Given data>
□ □ □ □ □

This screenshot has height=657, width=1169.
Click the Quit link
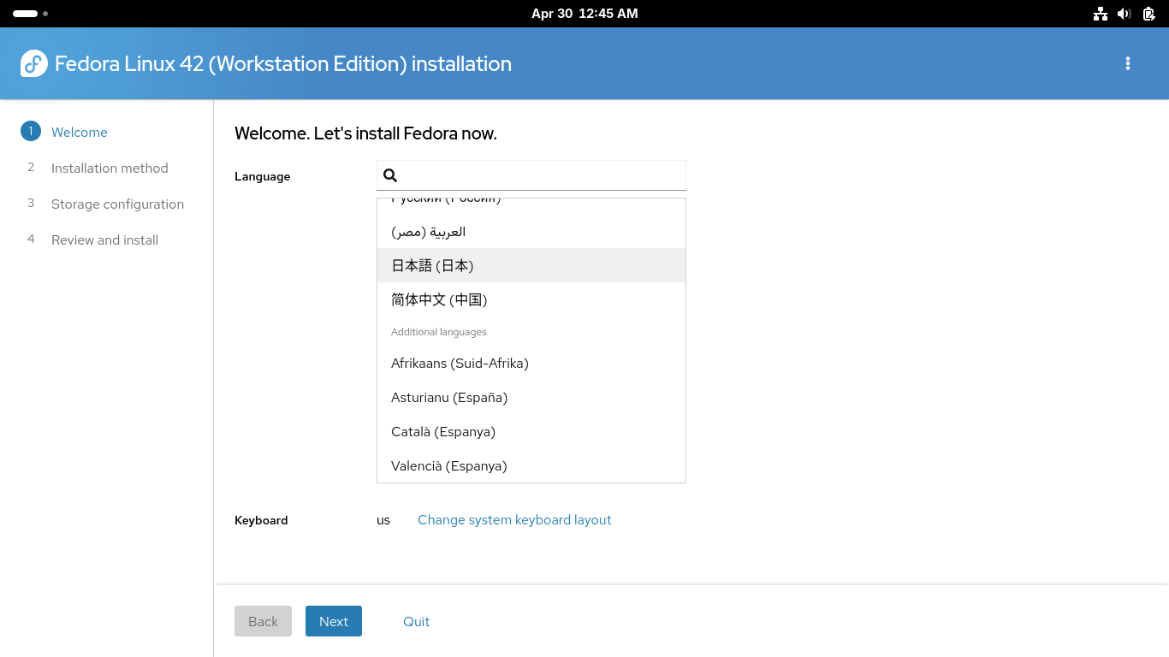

□ □ □ □ □

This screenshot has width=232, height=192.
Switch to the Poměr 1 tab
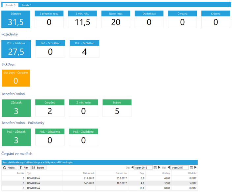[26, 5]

□ □ □ □ □

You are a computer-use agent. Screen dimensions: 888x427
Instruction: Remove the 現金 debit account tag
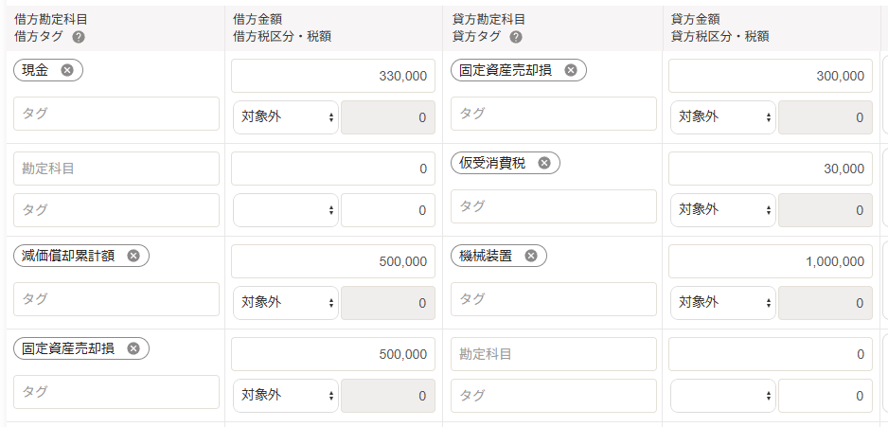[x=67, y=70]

□ □ □ □ □

Task description>
Please pull out every line of the items above that contains the string "height", and copy each one in full.

Answer>
This screenshot has height=657, width=1169.
This screenshot has width=232, height=192.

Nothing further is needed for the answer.